La devolución, efectuada a través del Comité Internacional de la Cruz Roja, fue presentada por la organización terrorista como un “gesto humanitario”, pero resultó ser una nueva maniobra de manipulación.
Según informó Hamás en Telegram, las muestras correspondían a “cuerpos no identificados”, ofrecidos supuestamente para facilitar la identificación. Sin embargo, las autoridades israelíes habían exigido recibir los cuerpos completos y no fragmentos sin procedencia clara.
Los exámenes confirmaron lo que Israel temía: se trataba de restos ajenos a los rehenes, un intento de ganar tiempo y generar confusión ante la opinión pública.
Excavations in Gaza
Funcionarios israelíes calificaron el episodio como “una crueldad más” y recordaron que los cuerpos de once rehenes siguen en manos de grupos terroristas en Gaza.

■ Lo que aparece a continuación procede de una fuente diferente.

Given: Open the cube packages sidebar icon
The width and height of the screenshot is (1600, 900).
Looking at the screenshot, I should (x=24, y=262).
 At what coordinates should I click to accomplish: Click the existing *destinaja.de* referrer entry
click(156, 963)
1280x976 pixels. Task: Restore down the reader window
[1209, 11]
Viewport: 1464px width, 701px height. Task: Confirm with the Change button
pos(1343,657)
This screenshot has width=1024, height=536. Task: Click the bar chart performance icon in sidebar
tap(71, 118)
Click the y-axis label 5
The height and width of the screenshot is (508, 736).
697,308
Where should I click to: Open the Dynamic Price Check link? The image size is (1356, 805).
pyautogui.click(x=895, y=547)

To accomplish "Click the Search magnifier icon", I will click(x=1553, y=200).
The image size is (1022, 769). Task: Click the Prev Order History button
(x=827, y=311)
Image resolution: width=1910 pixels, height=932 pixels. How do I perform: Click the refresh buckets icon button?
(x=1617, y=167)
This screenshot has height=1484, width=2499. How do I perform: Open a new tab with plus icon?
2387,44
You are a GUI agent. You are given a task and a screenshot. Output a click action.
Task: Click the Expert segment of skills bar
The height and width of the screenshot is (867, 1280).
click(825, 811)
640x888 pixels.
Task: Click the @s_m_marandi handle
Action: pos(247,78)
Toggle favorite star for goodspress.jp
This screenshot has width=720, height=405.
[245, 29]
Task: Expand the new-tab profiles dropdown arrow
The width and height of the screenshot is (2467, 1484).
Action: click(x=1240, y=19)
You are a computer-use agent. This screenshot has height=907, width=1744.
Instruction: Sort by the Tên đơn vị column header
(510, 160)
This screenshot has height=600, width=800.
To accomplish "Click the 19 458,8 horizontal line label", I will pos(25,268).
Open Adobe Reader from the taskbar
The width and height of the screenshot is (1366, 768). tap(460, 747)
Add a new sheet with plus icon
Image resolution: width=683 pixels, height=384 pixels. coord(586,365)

La entrega de los restos falsos no fue el único acto de engaño reciente. Esta semana, las Fuerzas de Defensa de Israel (FDI) difundieron un video captado por un dron que muestra a miembros de Hamás enterrando los restos del rehén Ofir Tzarfati para luego desenterrarlos frente a observadores del Comité Internacional de la Cruz Roja y fingir su “descubrimiento”.
La puesta en escena, cuidadosamente montada, fue parte de la campaña de desinformación del grupo, que busca culpar a Israel mientras se presenta como un actor “cooperativo” ante la comunidad internacional.
Fuentes de seguridad indicaron además que Israel había advertido a Hamás que debía retirarse de la zona detrás de la llamada “Línea Amarilla” —bajo control del IDF— o enfrentaría un ataque militar.
La organización había obtenido permiso temporal para cruzar esa línea únicamente para recuperar cuerpos, pero usó ese acceso para fabricar escenas y manipular el proceso humanitario.
Estos episodios confirman un patrón que se repite: Hamás utiliza los cuerpos de las víctimas como arma política, mezclando cinismo y propaganda. Israel, en cambio, continúa actuando conforme al derecho internacional, realizando cada identificación con rigor forense y respeto por la dignidad humana.
Mientras las familias de los once rehenes aún esperan respuestas, el mensaje es claro: Hamás no busca aliviar el dolor, sino prolongarlo y explotarlo.